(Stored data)
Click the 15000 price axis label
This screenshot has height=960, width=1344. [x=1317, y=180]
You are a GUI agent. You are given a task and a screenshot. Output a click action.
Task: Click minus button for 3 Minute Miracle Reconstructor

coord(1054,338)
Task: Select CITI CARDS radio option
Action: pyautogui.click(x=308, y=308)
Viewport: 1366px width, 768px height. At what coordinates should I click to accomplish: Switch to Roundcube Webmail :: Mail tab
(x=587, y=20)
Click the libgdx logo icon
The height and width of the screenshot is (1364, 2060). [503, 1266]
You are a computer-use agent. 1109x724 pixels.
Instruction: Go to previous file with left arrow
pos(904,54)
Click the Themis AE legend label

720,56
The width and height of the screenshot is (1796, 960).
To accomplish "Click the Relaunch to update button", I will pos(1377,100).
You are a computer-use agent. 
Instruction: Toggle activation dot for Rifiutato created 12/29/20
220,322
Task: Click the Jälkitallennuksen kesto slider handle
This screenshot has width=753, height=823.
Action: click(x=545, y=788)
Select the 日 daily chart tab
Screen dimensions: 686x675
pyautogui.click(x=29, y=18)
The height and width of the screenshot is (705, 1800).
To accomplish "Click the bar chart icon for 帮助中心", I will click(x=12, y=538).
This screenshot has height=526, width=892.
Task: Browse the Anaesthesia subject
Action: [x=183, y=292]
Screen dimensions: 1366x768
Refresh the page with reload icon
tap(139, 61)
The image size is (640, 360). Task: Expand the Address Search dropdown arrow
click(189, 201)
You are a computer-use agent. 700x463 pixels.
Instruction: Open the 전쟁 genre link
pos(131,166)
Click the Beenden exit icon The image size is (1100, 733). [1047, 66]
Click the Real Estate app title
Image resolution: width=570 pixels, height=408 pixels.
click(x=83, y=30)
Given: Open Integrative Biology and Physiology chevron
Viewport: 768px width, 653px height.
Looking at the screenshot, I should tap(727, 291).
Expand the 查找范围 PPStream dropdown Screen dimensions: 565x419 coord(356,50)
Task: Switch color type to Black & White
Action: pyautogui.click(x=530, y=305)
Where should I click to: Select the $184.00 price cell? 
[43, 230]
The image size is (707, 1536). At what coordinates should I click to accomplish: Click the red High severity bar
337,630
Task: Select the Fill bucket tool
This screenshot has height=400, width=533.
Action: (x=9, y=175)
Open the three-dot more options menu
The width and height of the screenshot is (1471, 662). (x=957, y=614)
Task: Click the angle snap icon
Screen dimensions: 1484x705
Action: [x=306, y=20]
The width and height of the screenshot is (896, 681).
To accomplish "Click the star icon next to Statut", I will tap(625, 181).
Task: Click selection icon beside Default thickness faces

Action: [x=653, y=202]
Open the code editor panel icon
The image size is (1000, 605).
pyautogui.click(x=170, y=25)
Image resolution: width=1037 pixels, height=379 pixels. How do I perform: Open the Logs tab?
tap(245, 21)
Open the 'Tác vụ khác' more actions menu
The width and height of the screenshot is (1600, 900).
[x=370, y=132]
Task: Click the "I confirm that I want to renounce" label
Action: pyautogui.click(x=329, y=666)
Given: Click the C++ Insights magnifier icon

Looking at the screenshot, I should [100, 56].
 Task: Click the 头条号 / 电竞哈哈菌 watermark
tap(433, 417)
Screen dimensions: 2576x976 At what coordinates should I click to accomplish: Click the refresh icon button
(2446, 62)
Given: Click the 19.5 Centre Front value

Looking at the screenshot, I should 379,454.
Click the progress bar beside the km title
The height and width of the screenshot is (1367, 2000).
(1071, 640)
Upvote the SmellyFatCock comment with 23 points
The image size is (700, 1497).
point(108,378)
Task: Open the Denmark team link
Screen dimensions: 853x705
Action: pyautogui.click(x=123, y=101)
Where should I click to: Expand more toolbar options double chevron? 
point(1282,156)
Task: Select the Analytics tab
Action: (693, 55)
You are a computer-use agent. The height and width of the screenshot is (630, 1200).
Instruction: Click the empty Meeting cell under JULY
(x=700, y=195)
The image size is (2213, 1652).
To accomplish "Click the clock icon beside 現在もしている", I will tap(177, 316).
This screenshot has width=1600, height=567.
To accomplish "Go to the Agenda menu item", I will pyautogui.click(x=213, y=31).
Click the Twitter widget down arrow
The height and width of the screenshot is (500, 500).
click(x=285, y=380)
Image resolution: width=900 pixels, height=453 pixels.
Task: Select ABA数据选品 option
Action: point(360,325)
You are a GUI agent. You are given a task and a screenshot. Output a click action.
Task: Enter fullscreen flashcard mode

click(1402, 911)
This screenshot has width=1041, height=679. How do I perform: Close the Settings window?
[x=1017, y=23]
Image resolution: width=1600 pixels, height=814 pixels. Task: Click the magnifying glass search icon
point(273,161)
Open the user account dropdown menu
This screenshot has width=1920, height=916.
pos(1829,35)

• _Problem_
Your reply should hold every line from the data that contains "title", copied in full.

• _Task output_
Click the Real Estate app title
Click the progress bar beside the km title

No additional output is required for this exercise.